15 Ways to Hack-an-Interview
Hacking
an interview isn’t about being able to answer questions properly. It’s about
ensuring you’re being asked proper questions.
15 Ways to Improve the Odds You’ll
be Interviewed Correctly
1. Spend 8-10 hours becoming fully prepared to handle any
oddball situation and present yourself in a professional manner.
A job interview is as important as any major presentation.
These take at least 8-10 hours to get ready and rehearse. Spend as much time trying
out these ideas below.
2. Do your homework about the
company.
Read the LinkedIn profiles of those who will be interviewing you. Look at all
of the related open jobs that are posted. Read about the company on business
sites, Glassdoor.com and read the latest press releases. You’ll use this info
to generate great questions.
3.
Own your strengths and weaknesses.
List
your top 6-8 strengths on a piece of paper and include an example of an actual accomplishment to prove each one. Interviewers will remember
the example, not the hyperbole. Do something similar with weaknesses but in
this case demonstrate how you’ve grown or changed as a result.
4.
Prepare a
write-up for two accomplishments for each of your past few jobs.

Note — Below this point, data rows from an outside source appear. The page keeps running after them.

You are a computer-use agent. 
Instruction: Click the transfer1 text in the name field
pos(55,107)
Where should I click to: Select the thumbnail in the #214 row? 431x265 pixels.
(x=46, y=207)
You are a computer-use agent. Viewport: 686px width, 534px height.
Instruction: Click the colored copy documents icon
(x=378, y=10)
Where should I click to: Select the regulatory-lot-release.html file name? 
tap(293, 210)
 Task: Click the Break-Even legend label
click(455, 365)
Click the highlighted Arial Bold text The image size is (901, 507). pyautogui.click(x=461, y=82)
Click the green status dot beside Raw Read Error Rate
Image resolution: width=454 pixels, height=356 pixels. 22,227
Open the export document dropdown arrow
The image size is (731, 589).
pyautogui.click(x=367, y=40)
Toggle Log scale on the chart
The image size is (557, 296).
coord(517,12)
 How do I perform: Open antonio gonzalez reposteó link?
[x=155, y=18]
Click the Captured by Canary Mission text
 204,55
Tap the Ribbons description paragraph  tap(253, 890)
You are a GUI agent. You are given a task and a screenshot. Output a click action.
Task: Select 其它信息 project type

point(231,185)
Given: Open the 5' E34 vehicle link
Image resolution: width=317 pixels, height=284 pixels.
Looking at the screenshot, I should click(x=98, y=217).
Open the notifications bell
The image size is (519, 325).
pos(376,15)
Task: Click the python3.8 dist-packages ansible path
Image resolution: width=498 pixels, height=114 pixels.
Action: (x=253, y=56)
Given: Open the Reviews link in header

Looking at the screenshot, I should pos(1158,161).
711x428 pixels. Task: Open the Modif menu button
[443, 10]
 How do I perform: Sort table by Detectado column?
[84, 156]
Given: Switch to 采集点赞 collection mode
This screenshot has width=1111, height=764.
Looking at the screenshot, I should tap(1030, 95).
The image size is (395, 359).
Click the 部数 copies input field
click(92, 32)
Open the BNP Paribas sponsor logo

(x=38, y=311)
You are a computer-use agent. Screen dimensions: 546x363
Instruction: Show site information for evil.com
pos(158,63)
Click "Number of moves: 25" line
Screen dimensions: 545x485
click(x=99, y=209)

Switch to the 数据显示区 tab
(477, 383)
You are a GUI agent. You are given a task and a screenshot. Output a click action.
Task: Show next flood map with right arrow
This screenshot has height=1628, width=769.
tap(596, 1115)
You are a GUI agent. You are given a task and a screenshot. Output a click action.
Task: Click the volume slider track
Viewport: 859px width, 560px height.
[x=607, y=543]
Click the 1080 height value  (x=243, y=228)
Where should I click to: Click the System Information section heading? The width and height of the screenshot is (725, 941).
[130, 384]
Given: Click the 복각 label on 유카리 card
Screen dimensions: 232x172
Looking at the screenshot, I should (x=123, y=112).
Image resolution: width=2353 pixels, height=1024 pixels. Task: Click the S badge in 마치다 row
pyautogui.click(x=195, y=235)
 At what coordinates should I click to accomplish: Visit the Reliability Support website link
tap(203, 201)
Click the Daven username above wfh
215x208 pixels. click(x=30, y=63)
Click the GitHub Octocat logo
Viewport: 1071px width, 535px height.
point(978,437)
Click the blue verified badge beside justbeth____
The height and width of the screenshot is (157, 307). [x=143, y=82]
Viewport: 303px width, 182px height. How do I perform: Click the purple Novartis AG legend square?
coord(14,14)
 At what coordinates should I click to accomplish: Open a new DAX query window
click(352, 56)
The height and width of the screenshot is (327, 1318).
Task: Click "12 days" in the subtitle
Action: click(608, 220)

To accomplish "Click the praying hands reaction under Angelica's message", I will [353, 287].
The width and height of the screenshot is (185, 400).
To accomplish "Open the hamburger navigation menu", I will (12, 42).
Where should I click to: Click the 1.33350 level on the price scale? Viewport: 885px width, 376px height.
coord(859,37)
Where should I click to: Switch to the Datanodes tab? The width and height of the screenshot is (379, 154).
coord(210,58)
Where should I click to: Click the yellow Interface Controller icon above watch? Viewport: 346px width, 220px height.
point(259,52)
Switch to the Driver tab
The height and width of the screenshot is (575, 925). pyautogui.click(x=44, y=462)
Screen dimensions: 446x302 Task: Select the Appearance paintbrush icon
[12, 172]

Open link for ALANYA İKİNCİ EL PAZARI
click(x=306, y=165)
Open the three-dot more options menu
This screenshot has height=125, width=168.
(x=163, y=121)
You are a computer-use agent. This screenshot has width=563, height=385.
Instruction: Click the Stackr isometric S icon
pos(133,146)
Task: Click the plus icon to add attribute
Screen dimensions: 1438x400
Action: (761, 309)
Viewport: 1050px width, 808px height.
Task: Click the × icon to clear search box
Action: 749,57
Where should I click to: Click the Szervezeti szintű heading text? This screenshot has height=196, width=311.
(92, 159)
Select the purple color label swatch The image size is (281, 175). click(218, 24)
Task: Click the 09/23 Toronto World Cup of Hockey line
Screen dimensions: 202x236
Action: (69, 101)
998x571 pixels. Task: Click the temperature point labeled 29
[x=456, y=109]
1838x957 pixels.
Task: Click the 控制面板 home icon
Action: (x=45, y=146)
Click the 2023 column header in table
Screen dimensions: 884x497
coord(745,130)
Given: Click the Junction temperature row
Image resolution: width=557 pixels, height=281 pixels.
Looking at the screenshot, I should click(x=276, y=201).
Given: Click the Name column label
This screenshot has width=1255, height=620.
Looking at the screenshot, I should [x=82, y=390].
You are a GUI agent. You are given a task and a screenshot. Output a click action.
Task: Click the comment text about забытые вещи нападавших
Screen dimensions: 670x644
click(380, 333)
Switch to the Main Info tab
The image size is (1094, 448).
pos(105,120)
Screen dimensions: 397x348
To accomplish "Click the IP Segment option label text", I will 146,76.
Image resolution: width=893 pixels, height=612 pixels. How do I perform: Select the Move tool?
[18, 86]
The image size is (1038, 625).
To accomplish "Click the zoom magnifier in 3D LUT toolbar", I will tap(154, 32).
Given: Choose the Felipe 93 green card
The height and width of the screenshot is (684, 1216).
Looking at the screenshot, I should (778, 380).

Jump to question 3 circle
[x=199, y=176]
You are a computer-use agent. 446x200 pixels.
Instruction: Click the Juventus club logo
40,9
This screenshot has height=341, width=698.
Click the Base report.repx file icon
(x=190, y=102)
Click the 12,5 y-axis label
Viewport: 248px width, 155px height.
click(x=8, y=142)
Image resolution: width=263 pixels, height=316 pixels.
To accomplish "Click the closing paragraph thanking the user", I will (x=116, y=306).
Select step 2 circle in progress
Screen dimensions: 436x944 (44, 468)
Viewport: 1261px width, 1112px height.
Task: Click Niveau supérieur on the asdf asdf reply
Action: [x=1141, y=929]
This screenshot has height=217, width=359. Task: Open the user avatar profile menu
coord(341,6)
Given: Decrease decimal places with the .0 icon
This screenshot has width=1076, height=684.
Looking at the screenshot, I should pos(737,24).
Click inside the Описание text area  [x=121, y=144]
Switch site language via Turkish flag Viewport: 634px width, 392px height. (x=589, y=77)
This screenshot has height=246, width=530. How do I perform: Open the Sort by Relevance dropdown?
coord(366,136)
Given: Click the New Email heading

Be prepared to discuss in detail one major individual
accomplishment and one major team accomplishment for each of the last few jobs
over the past 5-10 years.
5.
Use the
universal answer to any question.
The key is to present a detailed example to prove any general statement and you
need to do it in about one to two minutes. No more. No less.
6.
Clarify
real job needs early in the interview.
Ask the interviewer to describe some of the challenges in the job, the focus of
the job, the team issues and things that need to be addressed, improved or
fixed. You’ll use your accomplishments to prove you’ve handled similar
challenges.
7.
Ask
forced-choice questions.
Is
(skill) important for success in this position? Ask this question if the
skill is one of your strengths, you know it’s part of the job, and it hasn’t
been addressed yet. Then give your two-minute answer with a great example. This
is a great technique to make sure the interviewer covers all of your strengths.
8.
Ask great
questions via a needs analysis.
Ask about problems, resources, timeframes, bottlenecks and people challenges.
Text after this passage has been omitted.